- IATA: none; ICAO: KEKQ; FAA LID: EKQ;

Summary
- Airport type: Public
- Owner: Wayne Co. Arpt Board
- Serves: Monticello, Kentucky
- Elevation AMSL: 963 ft / 294 m
- Coordinates: 36°51′19″N 084°51′22″W﻿ / ﻿36.85528°N 84.85611°W
- Interactive map of Wayne County Airport

Runways
| Direction | Length |  | Surface |
| ft | m |
| 3/21 | 4,000 | 1,219 | Asphalt |

Statistics (2021)
- Aircraft operations (year ending 4/13/2021): 8,640
- Based aircraft: 10
- Source: Federal Aviation Administration

= Wayne County Airport (Kentucky) =

Wayne County Airport is a public use airport located two nautical miles (3.7 km) north of the central business district of Monticello, a city in Wayne County, Kentucky, United States. It is owned by the Wayne County Airport Board. According to the FAA's National Plan of Integrated Airport Systems for 2009–2013, it is categorized as a general aviation facility.
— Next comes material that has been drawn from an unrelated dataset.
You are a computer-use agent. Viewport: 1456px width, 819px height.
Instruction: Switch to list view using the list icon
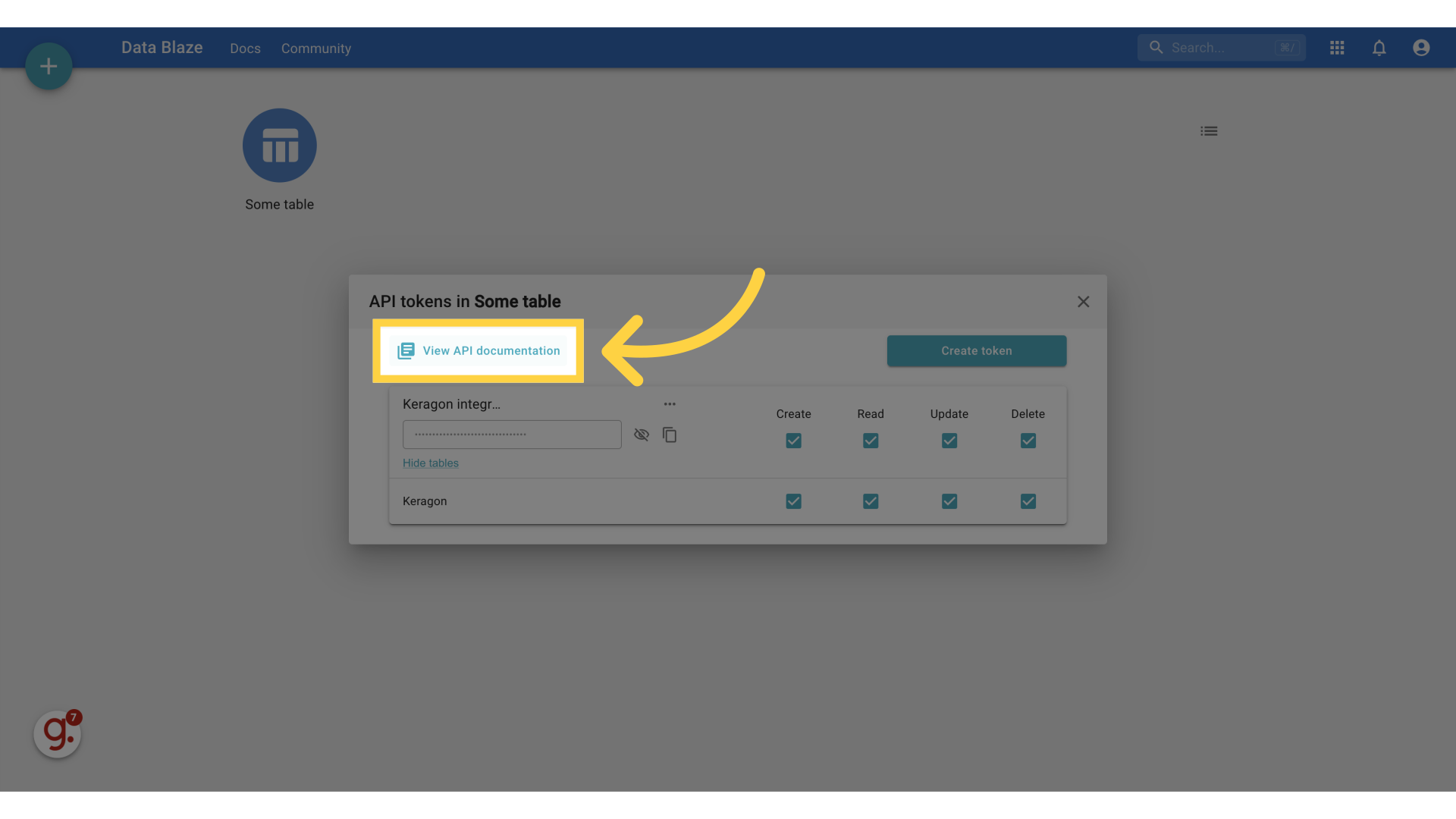(1210, 130)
Although many U.S. airports use the same three-letter location identifier for the FAA and IATA, this facility is assigned EKQ by the FAA but has no designation from the IATA.

==Facilities and aircraft==
Wayne County Airport covers an area of 121 acre at an elevation of 963 feet (294 m) above mean sea level. It has one runway designated 3/21 with an asphalt surface measuring 4,000 by 75 feet (1,219 x 23 m).

For the 12-month period ending April 13, 2021, the airport had 8,640 aircraft operations, an average of 24 per day: 90% general aviation, 9% air taxi, and 2% military. At that time there were 10 aircraft based at this airport: all single-engine.